--- Consignes ---
1 > Relevez toutes les années écrites en chiffres dans le texte sur Zone Sensible.
2 > Réécrivez sous forme de liste le paragraphe du texte sur Zone Sensible qui commence par « Le Parti Poétique est né en 2003 », en conservant ses faits principaux.
3 > Poursuivez le texte sur Zone Sensible à partir de sa dernière phrase.

--- Texte fourni ---
»»

Bien plus qu’une ferme urbaine ouverte au public, Zone Sensible se définit comme un lieu de production d’art et de nourriture. Il se passe toujours quelque chose  d’engagé, voire de politique sur ce territoire nourricier. Rencontre avec son fondateur, le plasticien apiculteur Olivier Darné.  

 

Olivier, pouvez-vous vous présenter ?

Je suis plasticien de mon état depuis 35 ans et apiculteur depuis 25 ans. Je cumule les mandats. Les abeilles ont agi comme un révélateur y compris dans mes pratiques artistiques. Le point de vue des abeilles questionne les différentes façons que j’ai d’intervenir dans l’espace urbain.

 

Vous avez fondé le Parti Poétique qui développe des projets artistiques autour des thèmes NATURE + CULTURE + NOURRITURE. Quelle en est la genèse  ?

Le Parti Poétique est né en 2003 d’une volonté de partager toutes mes découvertes en tant que plasticien avec mes abeilles, à un cercle plus étendu. C’est un collectif artistique sous le format associatif qui s’apprête à fêter ses 20 ans. Nous axons nos travaux sur l’art et l’environnement. En 2011, j’ai décidé de prendre exemple sur les abeilles : elles sont mobiles car elles partent d’un point. J’ai alors fait le pari d’un lieu, nous nous sommes installés dans une maison d’un quartier ouvrier de Saint-Denis. Zone Sensible fut notre premier quartier général, une zone de sensibilité et de sens.

‘A cette volonté de nourrir les ventres s’ajoute la volonté de nourrir les esprits par des questionnements, à travers des évènements qui regroupent des chercheurs, des cuisiniers et des artistes.’

 

Que représente Zone Sensible aujourd’hui ?

Dans le cadre de la création d’une académie de cuisine à Saint-Denis en 2016, on a découvert qu’une ferme maraîchère d’un hectare, propriété de la ville depuis 1983 cherchait un repreneur. Il s’agit de la dernière ferme du 19eme siècle encore en activité aux portes de Paris. Je voulais participer à la sauvegarde de ce patrimoine et le réinventer. A l’époque, la ferme produisait 1,5 millions de salades chaque année, loin de notre modèle agricole souhaité. Nous avons opté pour des cultures plurielles en créant un jardin en permaculture : sans intrants, ni pesticides, ni herbicides. Le lieu est aujourd’hui une terre nourricière, c’était l’engagement pris auprès de la municipalité.

««

--- Données enregistrées ---
»»

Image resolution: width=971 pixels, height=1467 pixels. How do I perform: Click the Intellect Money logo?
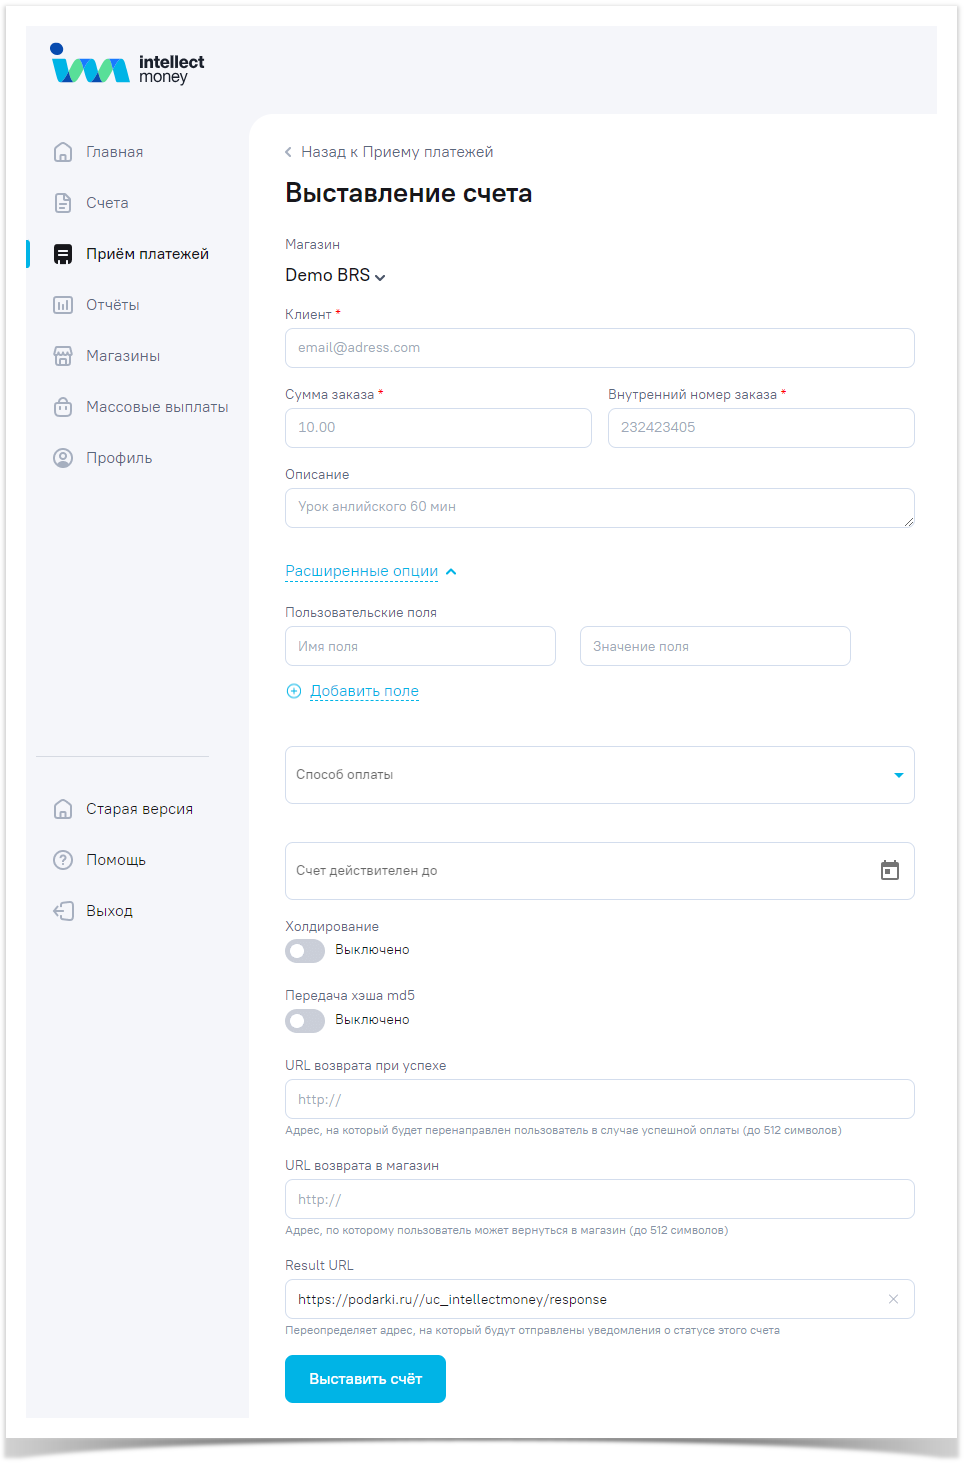127,66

««

--- Réponses par consigne ---
1 > 2003, 2011, 2016, 1983

2 >
- Le Parti Poétique naît en 2003 d'une volonté de partager avec un cercle plus large les découvertes faites par un plasticien avec ses abeilles.
- C'est un collectif artistique de forme associative qui s'apprête à fêter ses 20 ans.
- Ses travaux portent sur l'art et l'environnement.
- En 2011, à l'exemple des abeilles qui partent d'un point, le collectif fait le pari d'un lieu et s'installe dans une maison d'un quartier ouvrier de Saint-Denis.
- Zone Sensible devient son premier quartier général, « une zone de sensibilité et de sens ».

3 >
A cette volonté de nourrir les ventres, nous avons la volonté de nourrir les esprits par des questionnements, à travers des évènements qui regroupent des chercheurs, des cuisiniers et des artistes. Petit à petit Zone Sensible est donc devenu un centre de production d’art et de nourriture, accessible et gratuit.

‘La ferme est devenue l’espace politique des temps futurs.’

 

Peut-on parler d’un lieu de résistance ? Quelle est son empreinte sur le tissu économique local ?

 Zone Sensible ne doit pas être catalogué comme un simple tiers-lieu, je dirais qu’il est un démonstrateur de passage à l’acte. Un lieu qui sert de démonstration sur les nouvelles façons de penser les espaces, la nourriture, la participation citoyenne et d’autres enjeux liés aux préoccupations environnementales et climatiques. Nous sommes aussi en train d’amorcer un virage pour faire de Zone Sensible un démonstrateur zéro carbone en supprimant le pétrole de tous nos usages.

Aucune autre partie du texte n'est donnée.